DATA FOR REVIEW:

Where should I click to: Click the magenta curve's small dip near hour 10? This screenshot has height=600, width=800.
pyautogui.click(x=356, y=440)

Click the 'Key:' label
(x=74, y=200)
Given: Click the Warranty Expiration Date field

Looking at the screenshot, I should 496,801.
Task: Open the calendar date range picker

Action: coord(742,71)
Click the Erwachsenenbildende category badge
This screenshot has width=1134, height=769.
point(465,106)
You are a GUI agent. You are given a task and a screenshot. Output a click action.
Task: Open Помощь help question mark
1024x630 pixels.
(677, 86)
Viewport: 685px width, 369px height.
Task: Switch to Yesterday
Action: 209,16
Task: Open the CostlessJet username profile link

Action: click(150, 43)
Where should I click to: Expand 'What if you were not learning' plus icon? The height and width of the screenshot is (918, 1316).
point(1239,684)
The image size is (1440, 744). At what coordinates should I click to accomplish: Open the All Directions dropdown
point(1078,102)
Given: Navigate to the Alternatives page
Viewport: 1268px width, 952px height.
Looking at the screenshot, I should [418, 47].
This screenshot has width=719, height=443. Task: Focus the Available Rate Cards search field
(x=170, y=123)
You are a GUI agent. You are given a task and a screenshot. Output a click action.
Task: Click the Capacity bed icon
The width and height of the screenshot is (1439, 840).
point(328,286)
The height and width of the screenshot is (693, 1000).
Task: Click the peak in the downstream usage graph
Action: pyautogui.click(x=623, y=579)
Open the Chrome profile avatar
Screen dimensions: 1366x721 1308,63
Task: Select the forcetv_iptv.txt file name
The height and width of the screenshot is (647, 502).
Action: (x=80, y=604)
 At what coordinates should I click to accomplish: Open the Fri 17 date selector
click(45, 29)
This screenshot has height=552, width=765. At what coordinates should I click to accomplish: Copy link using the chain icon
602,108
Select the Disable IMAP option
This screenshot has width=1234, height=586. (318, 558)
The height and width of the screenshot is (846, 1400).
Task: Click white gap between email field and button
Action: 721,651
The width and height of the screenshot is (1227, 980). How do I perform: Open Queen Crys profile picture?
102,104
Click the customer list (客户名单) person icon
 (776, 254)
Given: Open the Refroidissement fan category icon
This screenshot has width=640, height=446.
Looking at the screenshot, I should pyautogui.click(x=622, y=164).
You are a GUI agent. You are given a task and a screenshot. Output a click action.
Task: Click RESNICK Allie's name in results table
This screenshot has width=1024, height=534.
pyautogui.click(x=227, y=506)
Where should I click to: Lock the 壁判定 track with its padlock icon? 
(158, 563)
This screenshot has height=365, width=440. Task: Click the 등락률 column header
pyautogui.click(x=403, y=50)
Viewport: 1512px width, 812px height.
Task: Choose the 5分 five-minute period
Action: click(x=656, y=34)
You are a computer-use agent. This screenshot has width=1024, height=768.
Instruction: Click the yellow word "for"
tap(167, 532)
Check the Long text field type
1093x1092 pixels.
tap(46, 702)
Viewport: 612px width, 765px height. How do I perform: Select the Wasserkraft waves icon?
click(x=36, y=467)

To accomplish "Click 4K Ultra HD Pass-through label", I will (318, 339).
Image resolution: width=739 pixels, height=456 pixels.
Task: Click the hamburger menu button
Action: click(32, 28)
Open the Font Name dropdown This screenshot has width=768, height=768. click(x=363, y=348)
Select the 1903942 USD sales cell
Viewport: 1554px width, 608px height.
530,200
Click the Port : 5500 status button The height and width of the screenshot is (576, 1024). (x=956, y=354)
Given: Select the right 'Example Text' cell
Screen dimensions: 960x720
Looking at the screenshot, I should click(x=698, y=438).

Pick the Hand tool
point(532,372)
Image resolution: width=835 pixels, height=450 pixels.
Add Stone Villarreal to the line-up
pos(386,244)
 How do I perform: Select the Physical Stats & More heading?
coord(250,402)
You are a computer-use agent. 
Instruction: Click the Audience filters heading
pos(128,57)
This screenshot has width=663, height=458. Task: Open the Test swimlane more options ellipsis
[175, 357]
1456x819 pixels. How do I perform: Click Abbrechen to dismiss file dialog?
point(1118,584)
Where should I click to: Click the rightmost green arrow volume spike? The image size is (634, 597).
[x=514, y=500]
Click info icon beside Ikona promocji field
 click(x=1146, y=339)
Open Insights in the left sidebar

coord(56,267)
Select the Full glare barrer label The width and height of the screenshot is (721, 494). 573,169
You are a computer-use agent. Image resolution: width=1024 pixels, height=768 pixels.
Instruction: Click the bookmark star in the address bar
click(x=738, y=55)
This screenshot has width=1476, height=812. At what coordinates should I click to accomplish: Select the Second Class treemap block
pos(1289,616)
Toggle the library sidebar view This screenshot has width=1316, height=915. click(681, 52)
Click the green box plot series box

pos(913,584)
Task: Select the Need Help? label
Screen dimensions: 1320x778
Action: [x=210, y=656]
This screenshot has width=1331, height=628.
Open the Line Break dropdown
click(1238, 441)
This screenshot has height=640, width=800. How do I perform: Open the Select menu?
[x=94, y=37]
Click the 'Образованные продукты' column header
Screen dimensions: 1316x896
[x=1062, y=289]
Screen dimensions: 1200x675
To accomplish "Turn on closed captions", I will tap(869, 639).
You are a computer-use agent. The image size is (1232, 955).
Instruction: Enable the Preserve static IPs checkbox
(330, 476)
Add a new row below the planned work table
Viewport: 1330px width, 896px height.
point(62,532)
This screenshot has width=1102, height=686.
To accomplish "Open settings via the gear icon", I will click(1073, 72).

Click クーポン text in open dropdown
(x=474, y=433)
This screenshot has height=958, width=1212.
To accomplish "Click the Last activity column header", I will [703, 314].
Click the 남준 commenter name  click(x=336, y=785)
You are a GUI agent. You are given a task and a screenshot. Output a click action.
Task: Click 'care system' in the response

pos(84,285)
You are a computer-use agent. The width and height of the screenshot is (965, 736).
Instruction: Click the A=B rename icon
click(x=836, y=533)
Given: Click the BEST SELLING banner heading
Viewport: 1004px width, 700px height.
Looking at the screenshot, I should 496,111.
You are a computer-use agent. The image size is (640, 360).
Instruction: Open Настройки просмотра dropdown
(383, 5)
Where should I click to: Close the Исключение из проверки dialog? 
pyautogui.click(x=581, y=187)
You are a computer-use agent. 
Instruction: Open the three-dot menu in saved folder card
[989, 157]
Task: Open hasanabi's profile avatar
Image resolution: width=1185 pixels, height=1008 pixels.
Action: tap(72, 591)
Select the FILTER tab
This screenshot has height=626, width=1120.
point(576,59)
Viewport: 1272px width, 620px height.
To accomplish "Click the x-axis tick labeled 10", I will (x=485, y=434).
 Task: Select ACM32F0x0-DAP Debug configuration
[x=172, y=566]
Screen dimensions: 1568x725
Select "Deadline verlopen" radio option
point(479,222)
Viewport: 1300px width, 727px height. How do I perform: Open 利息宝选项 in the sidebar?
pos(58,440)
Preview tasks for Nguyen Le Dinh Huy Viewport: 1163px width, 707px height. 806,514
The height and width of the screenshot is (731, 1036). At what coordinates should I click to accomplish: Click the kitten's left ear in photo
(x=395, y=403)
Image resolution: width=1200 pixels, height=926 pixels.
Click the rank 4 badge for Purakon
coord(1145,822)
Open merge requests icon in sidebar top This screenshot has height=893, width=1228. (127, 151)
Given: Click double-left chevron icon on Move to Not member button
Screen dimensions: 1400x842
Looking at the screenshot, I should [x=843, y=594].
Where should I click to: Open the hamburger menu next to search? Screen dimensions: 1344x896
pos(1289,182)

TASK STATEMENT:
Write the material out exactly, with nothing left out.

THE ANSWER:
Where should I click to: Click the magenta curve's small dip near hour 10? This screenshot has height=600, width=800.
pyautogui.click(x=356, y=440)

Click the 'Key:' label
(x=74, y=200)
Given: Click the Warranty Expiration Date field

Looking at the screenshot, I should 496,801.
Task: Open the calendar date range picker

Action: coord(742,71)
Click the Erwachsenenbildende category badge
This screenshot has width=1134, height=769.
point(465,106)
You are a GUI agent. You are given a task and a screenshot. Output a click action.
Task: Open Помощь help question mark
1024x630 pixels.
(677, 86)
Viewport: 685px width, 369px height.
Task: Switch to Yesterday
Action: 209,16
Task: Open the CostlessJet username profile link

Action: click(150, 43)
Where should I click to: Expand 'What if you were not learning' plus icon? The height and width of the screenshot is (918, 1316).
point(1239,684)
The image size is (1440, 744). At what coordinates should I click to accomplish: Open the All Directions dropdown
point(1078,102)
Given: Navigate to the Alternatives page
Viewport: 1268px width, 952px height.
Looking at the screenshot, I should [418, 47].
This screenshot has width=719, height=443. Task: Focus the Available Rate Cards search field
(x=170, y=123)
You are a GUI agent. You are given a task and a screenshot. Output a click action.
Task: Click the Capacity bed icon
The width and height of the screenshot is (1439, 840).
point(328,286)
The height and width of the screenshot is (693, 1000).
Task: Click the peak in the downstream usage graph
Action: pyautogui.click(x=623, y=579)
Open the Chrome profile avatar
Screen dimensions: 1366x721 1308,63
Task: Select the forcetv_iptv.txt file name
The height and width of the screenshot is (647, 502).
Action: (x=80, y=604)
 At what coordinates should I click to accomplish: Open the Fri 17 date selector
click(45, 29)
This screenshot has height=552, width=765. At what coordinates should I click to accomplish: Copy link using the chain icon
602,108
Select the Disable IMAP option
This screenshot has width=1234, height=586. (318, 558)
The height and width of the screenshot is (846, 1400).
Task: Click white gap between email field and button
Action: 721,651
The width and height of the screenshot is (1227, 980). How do I perform: Open Queen Crys profile picture?
102,104
Click the customer list (客户名单) person icon
 (776, 254)
Given: Open the Refroidissement fan category icon
This screenshot has width=640, height=446.
Looking at the screenshot, I should pyautogui.click(x=622, y=164).
You are a GUI agent. You are given a task and a screenshot. Output a click action.
Task: Click RESNICK Allie's name in results table
This screenshot has width=1024, height=534.
pyautogui.click(x=227, y=506)
Where should I click to: Lock the 壁判定 track with its padlock icon? 
(158, 563)
This screenshot has height=365, width=440. Task: Click the 등락률 column header
pyautogui.click(x=403, y=50)
Viewport: 1512px width, 812px height.
Task: Choose the 5分 five-minute period
Action: click(x=656, y=34)
You are a computer-use agent. This screenshot has width=1024, height=768.
Instruction: Click the yellow word "for"
tap(167, 532)
Check the Long text field type
1093x1092 pixels.
tap(46, 702)
Viewport: 612px width, 765px height. How do I perform: Select the Wasserkraft waves icon?
click(x=36, y=467)

To accomplish "Click 4K Ultra HD Pass-through label", I will (318, 339).
Image resolution: width=739 pixels, height=456 pixels.
Task: Click the hamburger menu button
Action: click(32, 28)
Open the Font Name dropdown This screenshot has width=768, height=768. click(x=363, y=348)
Select the 1903942 USD sales cell
Viewport: 1554px width, 608px height.
530,200
Click the Port : 5500 status button The height and width of the screenshot is (576, 1024). (x=956, y=354)
Given: Select the right 'Example Text' cell
Screen dimensions: 960x720
Looking at the screenshot, I should click(x=698, y=438).

Pick the Hand tool
point(532,372)
Image resolution: width=835 pixels, height=450 pixels.
Add Stone Villarreal to the line-up
pos(386,244)
 How do I perform: Select the Physical Stats & More heading?
coord(250,402)
You are a computer-use agent. 
Instruction: Click the Audience filters heading
pos(128,57)
This screenshot has width=663, height=458. Task: Open the Test swimlane more options ellipsis
[175, 357]
1456x819 pixels. How do I perform: Click Abbrechen to dismiss file dialog?
point(1118,584)
Where should I click to: Click the rightmost green arrow volume spike? The image size is (634, 597).
[x=514, y=500]
Click info icon beside Ikona promocji field
 click(x=1146, y=339)
Open Insights in the left sidebar

coord(56,267)
Select the Full glare barrer label The width and height of the screenshot is (721, 494). 573,169
You are a computer-use agent. Image resolution: width=1024 pixels, height=768 pixels.
Instruction: Click the bookmark star in the address bar
click(x=738, y=55)
This screenshot has width=1476, height=812. At what coordinates should I click to accomplish: Select the Second Class treemap block
pos(1289,616)
Toggle the library sidebar view This screenshot has width=1316, height=915. click(681, 52)
Click the green box plot series box

pos(913,584)
Task: Select the Need Help? label
Screen dimensions: 1320x778
Action: [x=210, y=656]
This screenshot has width=1331, height=628.
Open the Line Break dropdown
click(1238, 441)
This screenshot has height=640, width=800. How do I perform: Open the Select menu?
[x=94, y=37]
Click the 'Образованные продукты' column header
Screen dimensions: 1316x896
[x=1062, y=289]
Screen dimensions: 1200x675
To accomplish "Turn on closed captions", I will tap(869, 639).
You are a computer-use agent. The image size is (1232, 955).
Instruction: Enable the Preserve static IPs checkbox
(330, 476)
Add a new row below the planned work table
Viewport: 1330px width, 896px height.
point(62,532)
This screenshot has width=1102, height=686.
To accomplish "Open settings via the gear icon", I will click(1073, 72).

Click クーポン text in open dropdown
(x=474, y=433)
This screenshot has height=958, width=1212.
To accomplish "Click the Last activity column header", I will [703, 314].
Click the 남준 commenter name  click(x=336, y=785)
You are a GUI agent. You are given a task and a screenshot. Output a click action.
Task: Click 'care system' in the response

pos(84,285)
You are a computer-use agent. The width and height of the screenshot is (965, 736).
Instruction: Click the A=B rename icon
click(x=836, y=533)
Given: Click the BEST SELLING banner heading
Viewport: 1004px width, 700px height.
Looking at the screenshot, I should 496,111.
You are a computer-use agent. The image size is (640, 360).
Instruction: Open Настройки просмотра dropdown
(383, 5)
Where should I click to: Close the Исключение из проверки dialog? 
pyautogui.click(x=581, y=187)
You are a computer-use agent. 
Instruction: Open the three-dot menu in saved folder card
[989, 157]
Task: Open hasanabi's profile avatar
Image resolution: width=1185 pixels, height=1008 pixels.
Action: tap(72, 591)
Select the FILTER tab
This screenshot has height=626, width=1120.
point(576,59)
Viewport: 1272px width, 620px height.
To accomplish "Click the x-axis tick labeled 10", I will (x=485, y=434).
 Task: Select ACM32F0x0-DAP Debug configuration
[x=172, y=566]
Screen dimensions: 1568x725
Select "Deadline verlopen" radio option
point(479,222)
Viewport: 1300px width, 727px height. How do I perform: Open 利息宝选项 in the sidebar?
pos(58,440)
Preview tasks for Nguyen Le Dinh Huy Viewport: 1163px width, 707px height. 806,514
The height and width of the screenshot is (731, 1036). At what coordinates should I click to accomplish: Click the kitten's left ear in photo
(x=395, y=403)
Image resolution: width=1200 pixels, height=926 pixels.
Click the rank 4 badge for Purakon
coord(1145,822)
Open merge requests icon in sidebar top This screenshot has height=893, width=1228. (127, 151)
Given: Click double-left chevron icon on Move to Not member button
Screen dimensions: 1400x842
Looking at the screenshot, I should [x=843, y=594].
Where should I click to: Open the hamburger menu next to search? Screen dimensions: 1344x896
pos(1289,182)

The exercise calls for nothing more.